Friday, July 17, 2015

Music from the Court of Charles I


From Linn Records, this two CD set of the complete The Royal Consort of Williams Lawes presents music from the Court of one of England's most cultured monarchs, King Charles I. Per the liner notes:

With Lawes’s Royal Consort, one mustn’t mince words. To put it frankly, this is one of the greatest collections of ensemble dance music ever composed. In it one finds 10 ‘Setts’ or suites of dances boasting a range and depth of expression on a par with Dowland’s Lacrimae, J.S. Bach’s orchestral suites, Rameau’s orchestral dances, even the waltzes of Johann Strauss, Jr. The Royal Consort deserves such a status because of the startlingly individual way Lawes crafts his pieces: in every sett there are astounding moments that excite both mind and body. Not only are you touched by the striking musical invention, but you feel summoned to dance. And all this Lawes achieves with four bowed string instruments and a plucked theorbo.

A theorbo is a kind of lute, developed in the sixteenth century, with an elongated neck and a second peg box as shown on the cover of the cd of Bach and De Visee works at right. It was used for bass continuo in Father Claudio Monteverdi's operas, for example, including Orfeo.

According to Wikipedia, based on the entry in The Oxford Dictionary of National Biography:

Lawes was born in Salisbury, Wiltshire and was baptised on 1 May 1602. He was the son of Thomas Lawes, a vicar choral at Salisbury Cathedral, and brother to Henry Lawes, a very successful composer in his own right.

His patron, Edward Seymour, Earl of Hertford, apprenticed him to the composer John Coprario, which probably brought Lawes into contact with Charles, Prince of Wales at an early age.
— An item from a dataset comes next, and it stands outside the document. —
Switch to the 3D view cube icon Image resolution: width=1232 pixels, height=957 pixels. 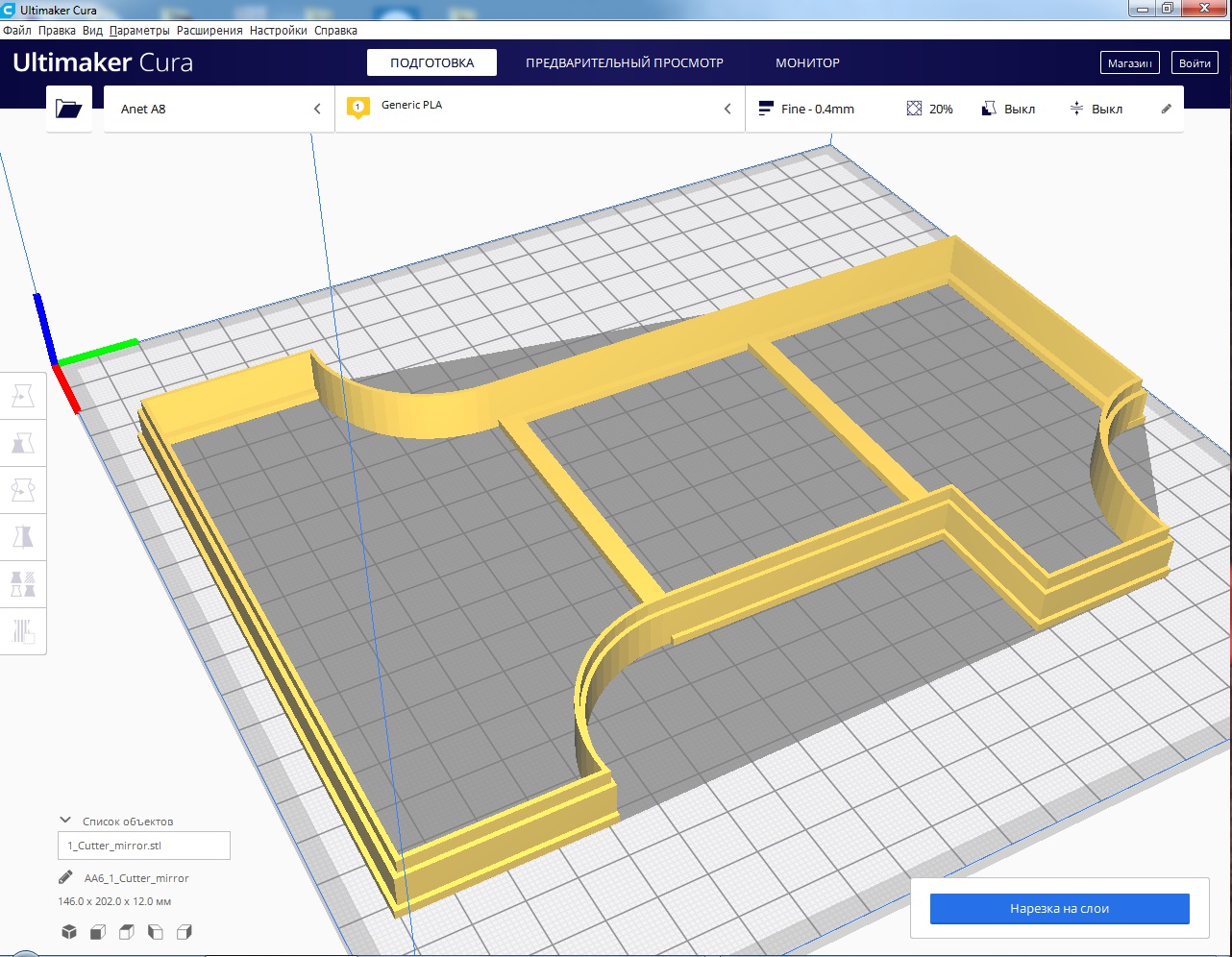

Both William and his elder brother Henry received court appointments after Charles succeeded to the British throne as Charles I. William was appointed as "musician in ordinary for lutes and voices" in 1635 but had been writing music for the court prior to this.

Lawes spent all his adult life in Charles's employ. He composed secular music and songs for court masques (and doubtless played in them), as well as sacred anthems and motets for Charles's private worship. He is most remembered today for his sublime viol consort suites for between three and six players and his lyra viol music. His use of counterpoint and fugue and his tendency to juxtapose bizarre, spine-tingling themes next to pastoral ones in these works made them disfavoured in the centuries after his death; they have only become widely available in recent years.

When Charles's dispute with Parliament led to the outbreak of the Civil War, Lawes joined the Royalist army and was given a post in the King's Life Guards, which was intended to keep him out of danger. Despite this, he was "casually shot" by a Parliamentarian in the rout of the Royalists at Rowton Heath, near Chester, on 24 September 1645. Although the King was in mourning for his kinsman Bernard Stuart (killed in the same defeat), he instituted a special mourning for Lawes, apparently honouring him with the title of "Father of Musick." The author of his epitaph, Thomas Jordan, closed it with a lachrymose pun on the fact that Lawes had died at the hands of those who denied the divine right of kings: "Will. Lawes was slain by such whose wills were laws." Lawes' body was lost or destroyed and his burial site is unknown.

3 comments:

  1. Although the King was in mourning for his kinsman Bernard Stuart (killed in the same defeat), he instituted a special mourning for Lawes, apparently honouring him with the title of "Father of Musick."

    ... the day that music died.
    Singing bye, bye Miss American Pie ...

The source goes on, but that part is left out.